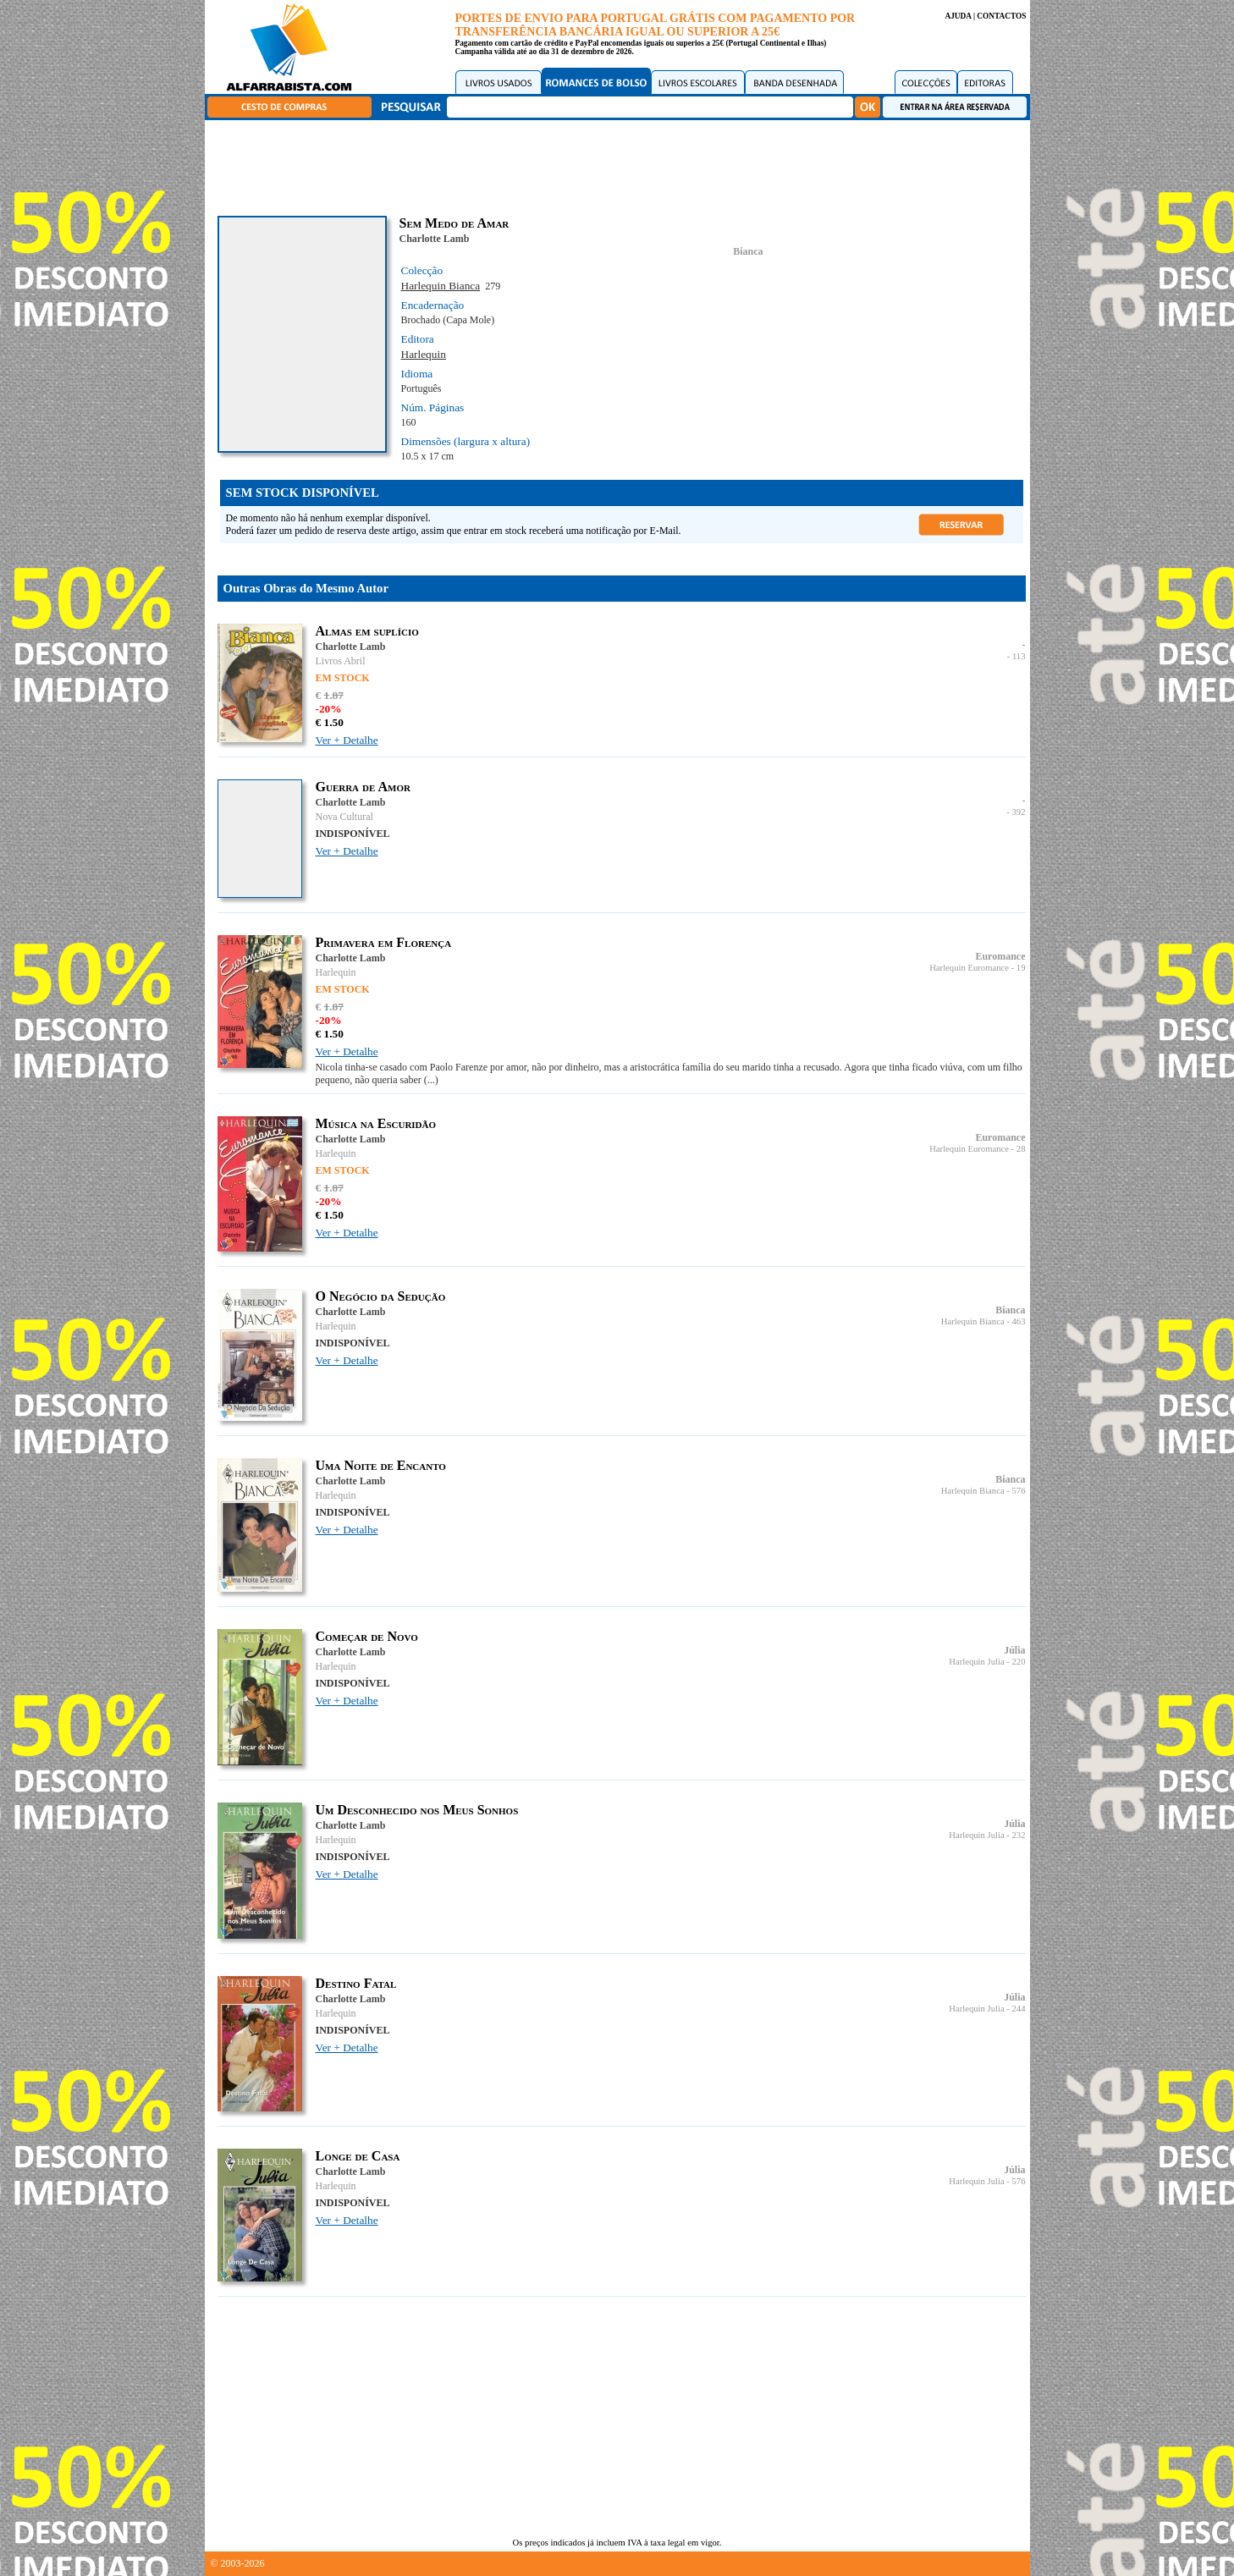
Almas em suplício (367, 631)
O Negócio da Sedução (381, 1296)
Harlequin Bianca (441, 285)
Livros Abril (341, 661)
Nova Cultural (344, 817)
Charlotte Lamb (434, 239)
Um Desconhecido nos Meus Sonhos (417, 1810)
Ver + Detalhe (347, 740)
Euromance (1000, 956)
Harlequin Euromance (969, 967)
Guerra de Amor (363, 786)
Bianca (748, 251)
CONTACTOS (1001, 16)
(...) (431, 1080)
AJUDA (958, 16)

----------

• _Work to complete_
Copy every line of the records above with its text unchanged, and shift each coordinate pair in the answers by adding -137 to both numbers. Leave the picture out of your copy.

• _Solution to the problem_
Almas em suplício (230, 494)
O Negócio da Sedução (244, 1159)
Harlequin Bianca (304, 148)
Livros Abril (204, 524)
Nova Cultural (207, 680)
Charlotte Lamb (297, 102)
Um Desconhecido nos Meus Sonhos (280, 1673)
Ver + Detalhe (210, 603)
Euromance (863, 819)
Harlequin Euromance (832, 830)
Guerra de Amor (226, 649)
Bianca (611, 114)
CONTACTOS (864, -121)
(...) (294, 943)
AJUDA (821, -121)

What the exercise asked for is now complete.